Washington, D.C. (15 June)—Our federal agencies, and the commissioners that serve them, should be neutral and impartial arbiters of economic analysis, rather than political bodies trying to change American law. Legislating and lawmaking is and must remain the duty of our congressional representatives, nowhere near the halls of our nation’s agencies. Sadly, the nomination of an activist to the Federal Trade Commission threatens its long-standing impartiality.
So today, NetChoice is disheartened by the Senate’s decision to confirm Lina Khan’s nomination to the Federal Trade Commission.
“Lina Khan’s antitrust activism detracts from the Federal Trade Commission’s reputation as an impartial body that enforces the law in a non-discriminatory fashion. Khan has a strong career in persuading the American left of her proposed reforms to antitrust law, but the job of an FTC commissioner is to enforce antitrust laws as they are, not as the commissioner wishes they would be.” said Carl Szabo, Vice President and General Counsel at NetChoice.

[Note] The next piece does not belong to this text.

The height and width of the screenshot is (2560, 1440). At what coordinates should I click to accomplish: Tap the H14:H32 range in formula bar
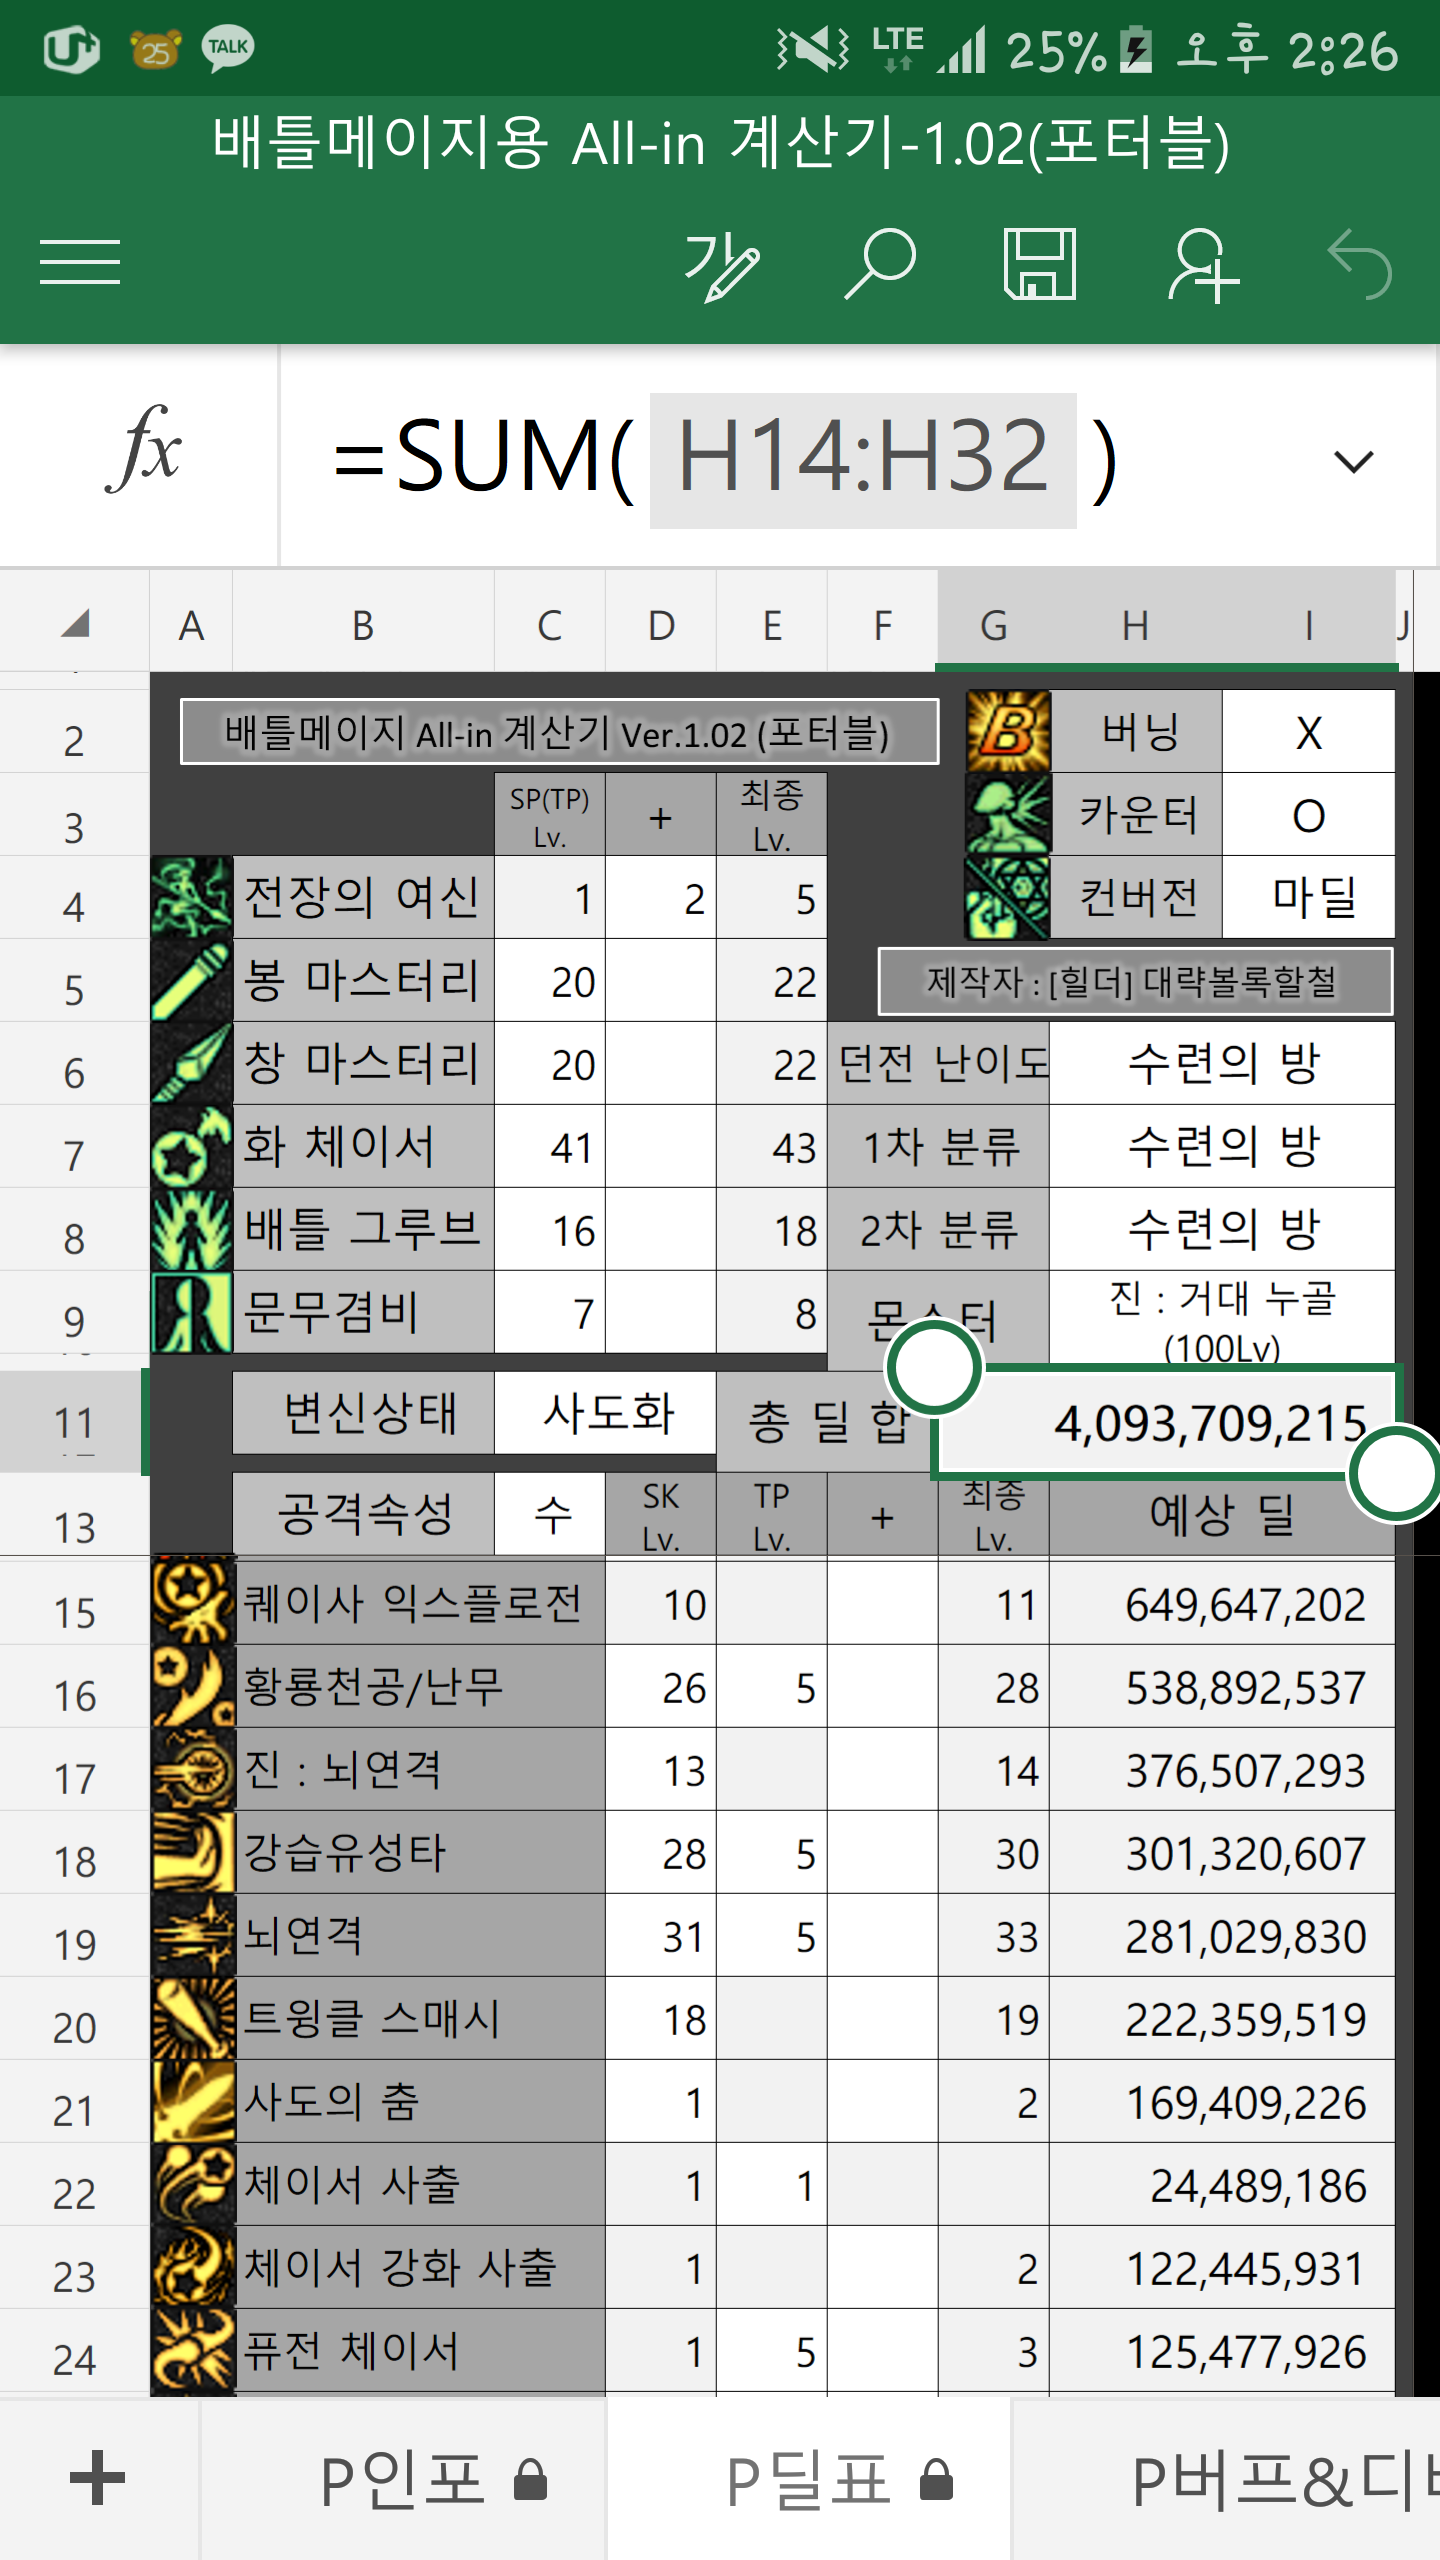(862, 458)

“The consumer welfare standard has driven America’s economic exceptionalism for decades, but Khan can now use her power at the FTC to pursue progressive policy goals that would undo that exceptionalism,” continued Szabo. “Khan’s previous work on the partisan House Judiciary’s Digital Markets Report which proposed radical changes to American antitrust casts doubt on her ability to fairly and neutrally apply our antitrust laws as they stand today.”